Passage shown:
# Buy a kindle in Spain?



## Sandraw719

My husband would like to buy a kindle. It looks we cannot buy on amazon.co.uk since they won't delivery to Spain. If we buy one on amazon.es, is it possible to buy ebooks on amazon.co.uk? Or can we only buy on Amazon.es? 


I am not a reader but my husband is and he wants to read the latest English books. He would hate to buy ebooks on amazon.es since most of them are in Spanish.

Can anybody give me some idea?

Thanks


----------



## snikpoh

Sandraw719 said:


> My husband would like to buy a kindle. It looks we cannot buy on amazon.co.uk since they won't delivery to Spain. If we buy one on amazon.es, is it possible to buy ebooks on amazon.co.uk? Or can we only buy on Amazon.es?
> 
> 
> I am not a reader but my husband is and he wants to read the latest English books. He would hate to buy ebooks on amazon.es since most of them are in Spanish.
> 
> Can anybody give me some idea?
> 
> Thanks


Why not buy one from somewhere like Media Markt or Carrefour - then you could ask where to get English books?


----------



## stevec2x

Sandraw719 said:


> My husband would like to buy a kindle. It looks we cannot buy on amazon.co.uk since they won't delivery to Spain. If we buy one on amazon.es, is it possible to buy ebooks on amazon.co.uk? Or can we only buy on Amazon.es?
> 
> 
> I am not a reader but my husband is and he wants to read the latest English books. He would hate to buy ebooks on amazon.es since most of them are in Spanish.
> 
> Can anybody give me some idea?
> 
> Thanks


When you buy a kindle directly from Amazon it will be pre-registered to the account which you used to buy it. If you then log into your account, you can de-register it (in 'manage your content and devices'). Then you can log on to a different amazon account and register it to that one.

So in your case, de-register from amazon.es and then re-register to amazon.co.uk. 

I've never done this myself though!

Cheers

Steve


----------



## 213979

Do you have any other tablets or smart phones? Just download the Kindle app.


----------



## whitenoiz

ok... from someone faced with a similar problem about a year ago... if you have a regular account with amazon.co.uk with a UK bank account listed as the default billing address then any Kindle that you purchase from anywhere will enable you to download books from amazon.co.uk and / or amazon.com.
If however your amazon billing account defaults to a Spanish bank account you can only download from the .com and .es sources. Books downloaded from the.com site are invariably more expensive than the same item purchased from the alternative .co.uk or .es addresses.

Data on finding visible targets:
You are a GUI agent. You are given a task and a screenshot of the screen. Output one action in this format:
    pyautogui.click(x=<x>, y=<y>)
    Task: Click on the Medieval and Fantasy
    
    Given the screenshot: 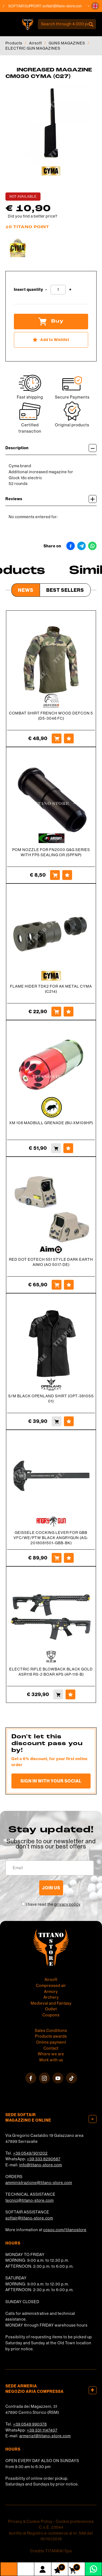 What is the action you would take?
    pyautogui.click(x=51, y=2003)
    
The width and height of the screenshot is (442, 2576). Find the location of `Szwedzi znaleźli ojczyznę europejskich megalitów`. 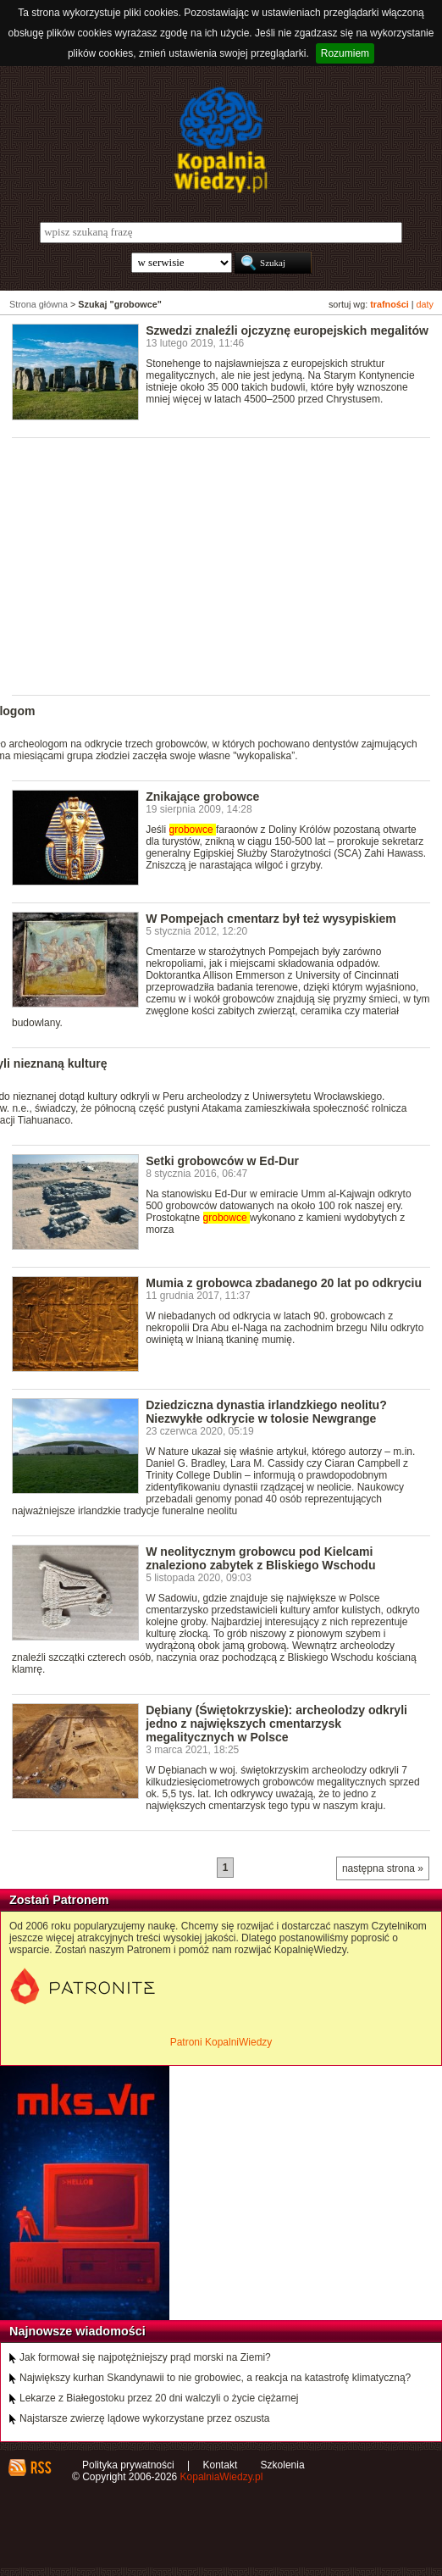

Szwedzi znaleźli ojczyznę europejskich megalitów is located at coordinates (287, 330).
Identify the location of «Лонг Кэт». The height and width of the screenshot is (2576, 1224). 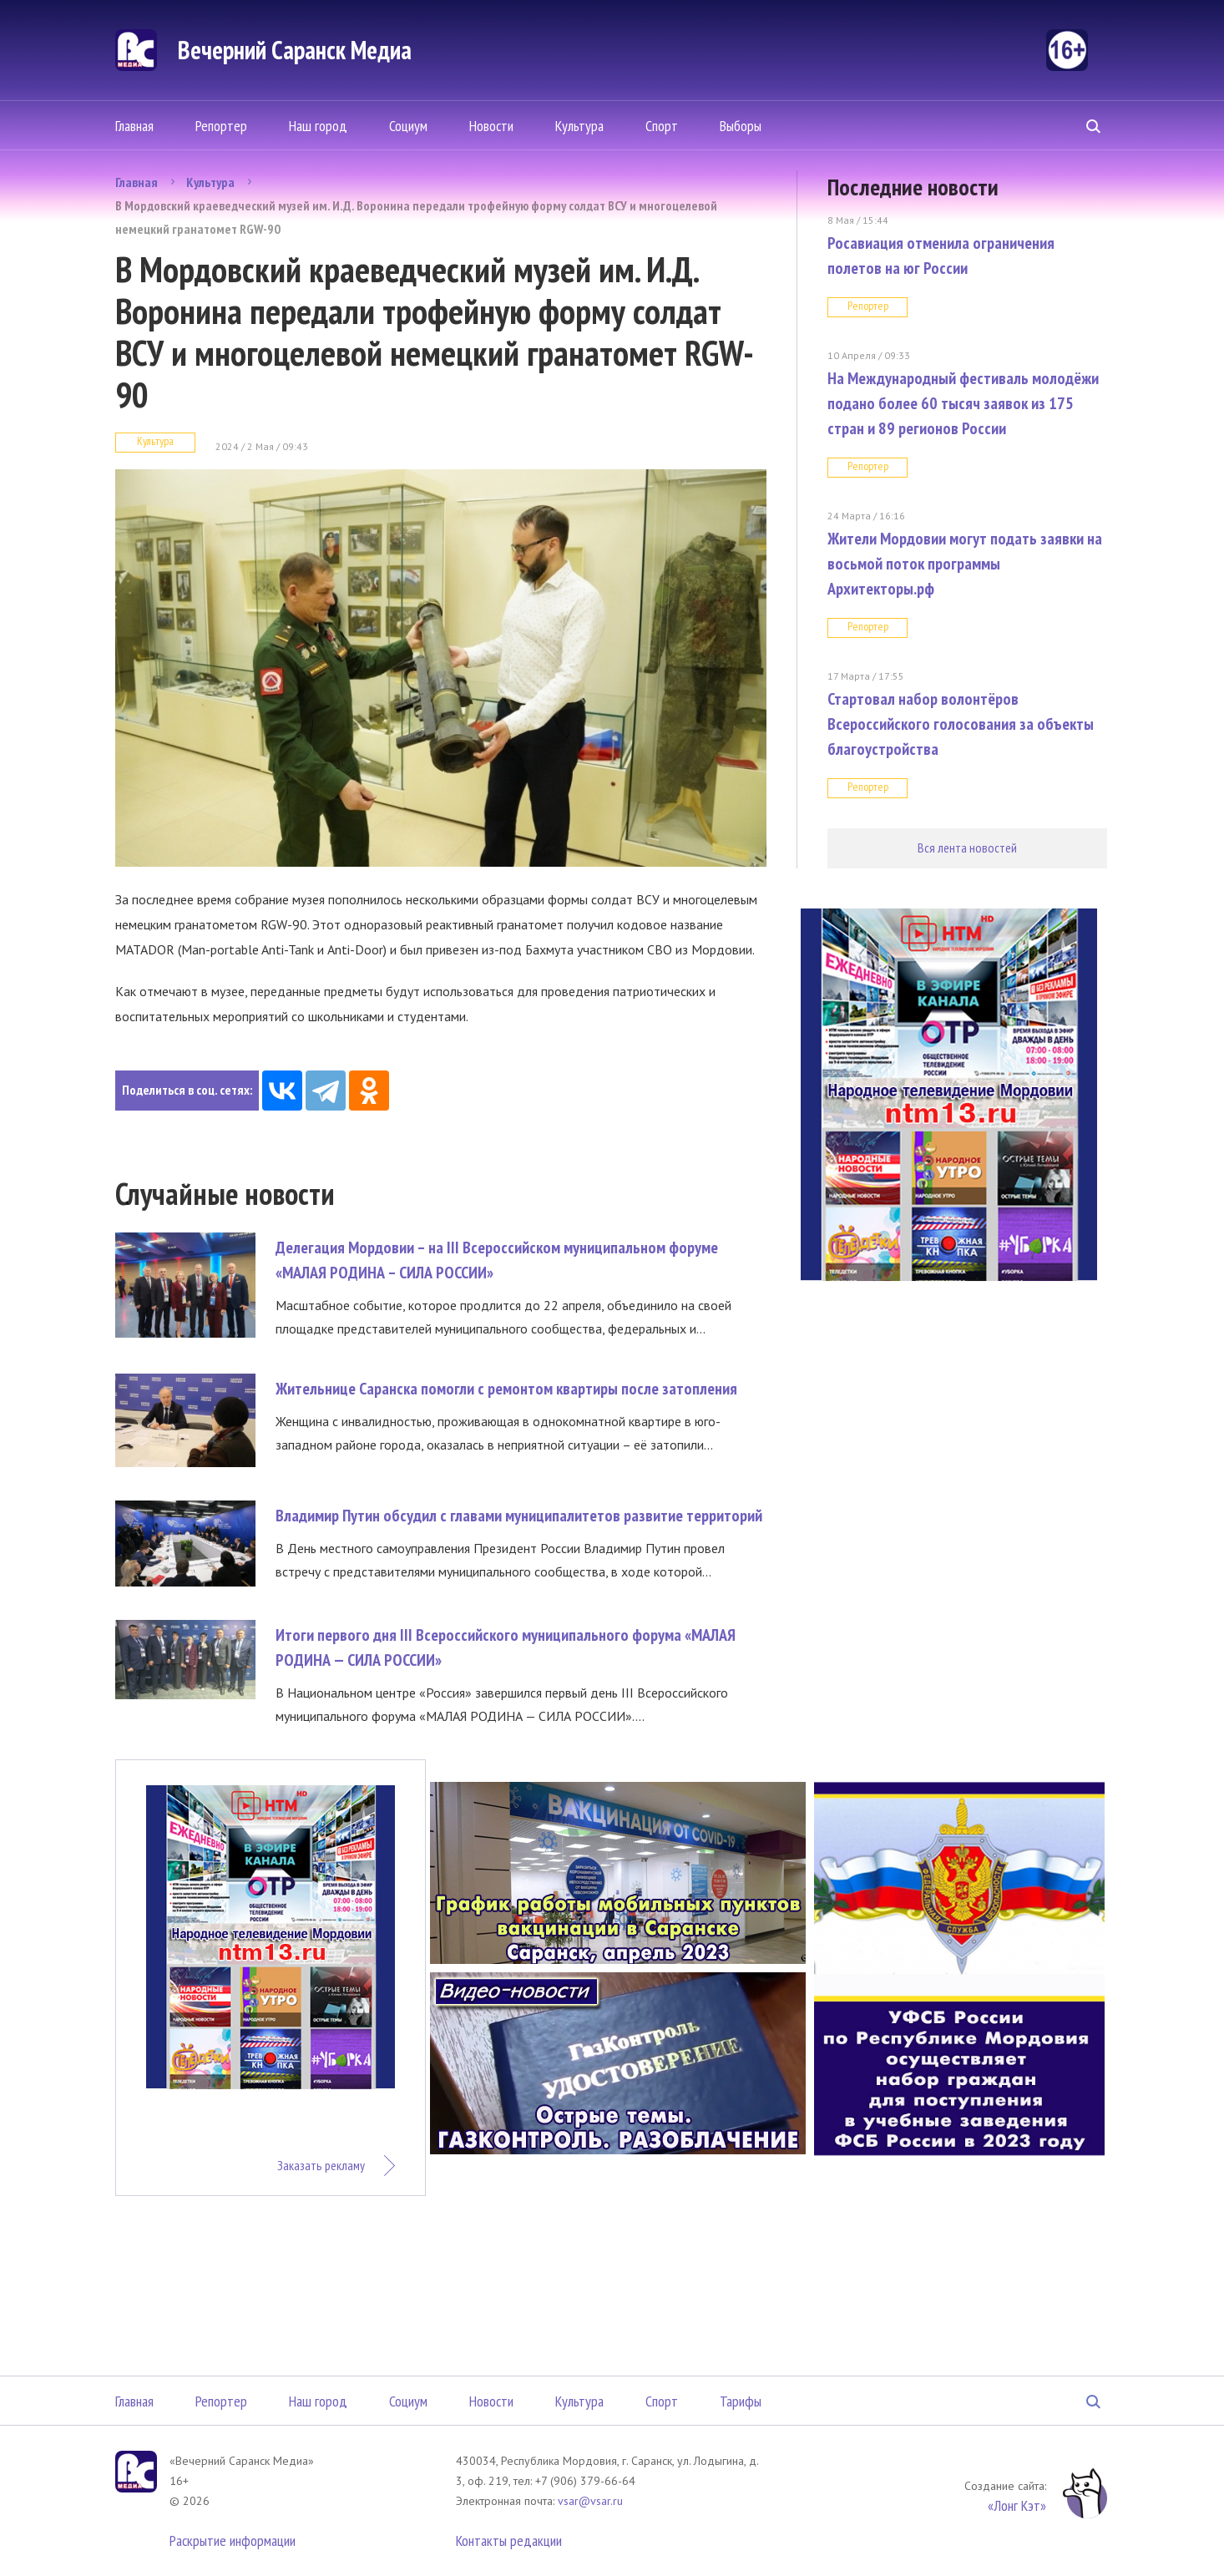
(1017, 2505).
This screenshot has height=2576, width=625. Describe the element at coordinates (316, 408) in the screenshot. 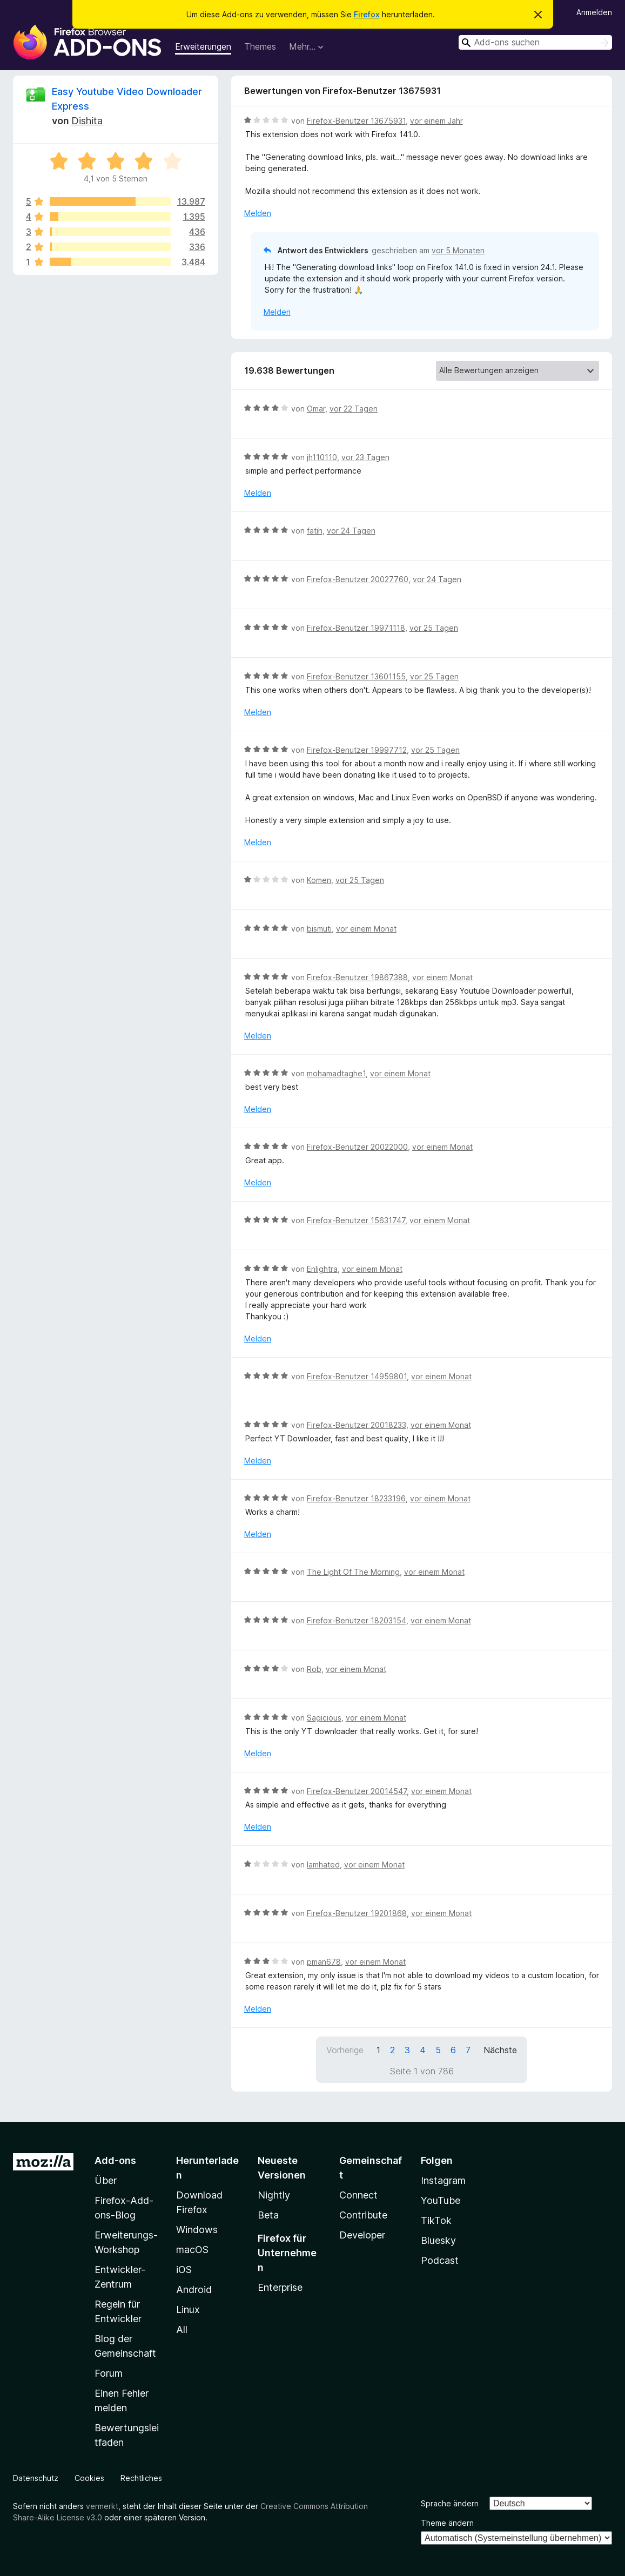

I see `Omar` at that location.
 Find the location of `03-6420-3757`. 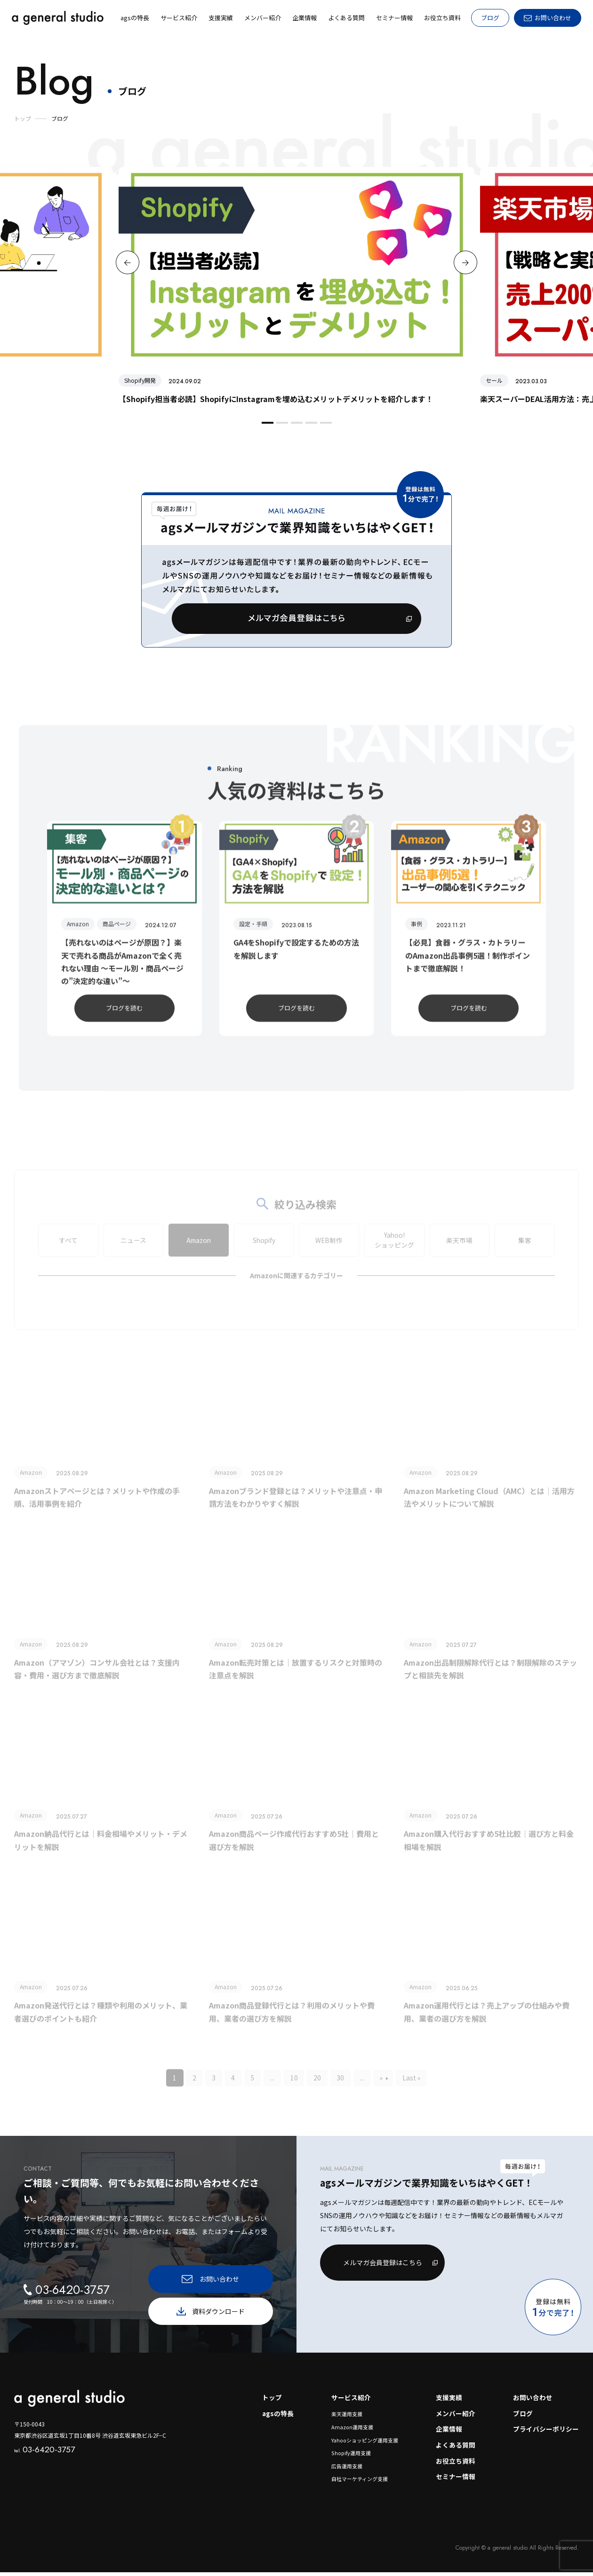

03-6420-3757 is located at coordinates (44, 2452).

Stated problem: Pick up the forum thread about buying a Kindle in Spain after its last sentence and continue it. This material has no connection to the forum thread about buying a Kindle in Spain.

Exercise result:
There is another alternative... unless you actually need to be able to read books whilst 'on the move' via a Kindle, amazon have a free application for PC and Mac computers. You can download this app from amazon.es.

As for the availablity of books purchased from the .es site, there are thousands of them... available in Spanish Italian, English, French and German languages. Most recently published titles are available in all language variants. 
Go to amazon.es and from the menu select Kindle- Ebooks en idiomas extranjeras. On the new page that opens select 'Ingles'. Browse by titles displayed or enter the title or author in the Search window and then treat the whole opèration as a normal or 1 click purchase...
I use the .es site for Kindle books, I use the PC app and have had no trouble with downloads despite being in a fairly isolated area. 
Hope this helps.
J.


----------



## dmret

I don't know if this helps , but if you have a connection with the UK who are in turn library members, then you can connect with their on line library.I've done this with a Nook, and it is free.


----------



## Bevdeforges

If you want to buy English books from Amazon, go to their Amazon.com site. You actually don't need a US address to do this. They apparently do their "international" e-book sales through their .com site. The selection of English language books is better than any of the other local Amazons - and they have their system set up to charge the appropriate VAT and all, based on your usual shipping address. 

No need to set up a separate account, but it might be better to buy your Kindle at a store. (Better for instant gratification, too.) You may wind up having to register your Kindle at the amazon.com site and the download your purchases to your computer rather than using the wifi - but that's a minor inconvenience.
Cheers,
Bev


----------



## Sandraw719

Thanks for all the helpful info.


----------



## baldilocks

You can also use Torrent sites to download e-books for your kindle - I have about 5,000 on this PC


----------



## tarot650

Sandraw719 said:


> My husband would like to buy a kindle. It looks we cannot buy on amazon.co.uk since they won't delivery to Spain. If we buy one on amazon.es, is it possible to buy ebooks on amazon.co.uk? Or can we only buy on Amazon.es?
> 
> 
> I am not a reader but my husband is and he wants to read the latest English books. He would hate to buy ebooks on amazon.es since most of them are in Spanish.
> 
> Can anybody give me some idea?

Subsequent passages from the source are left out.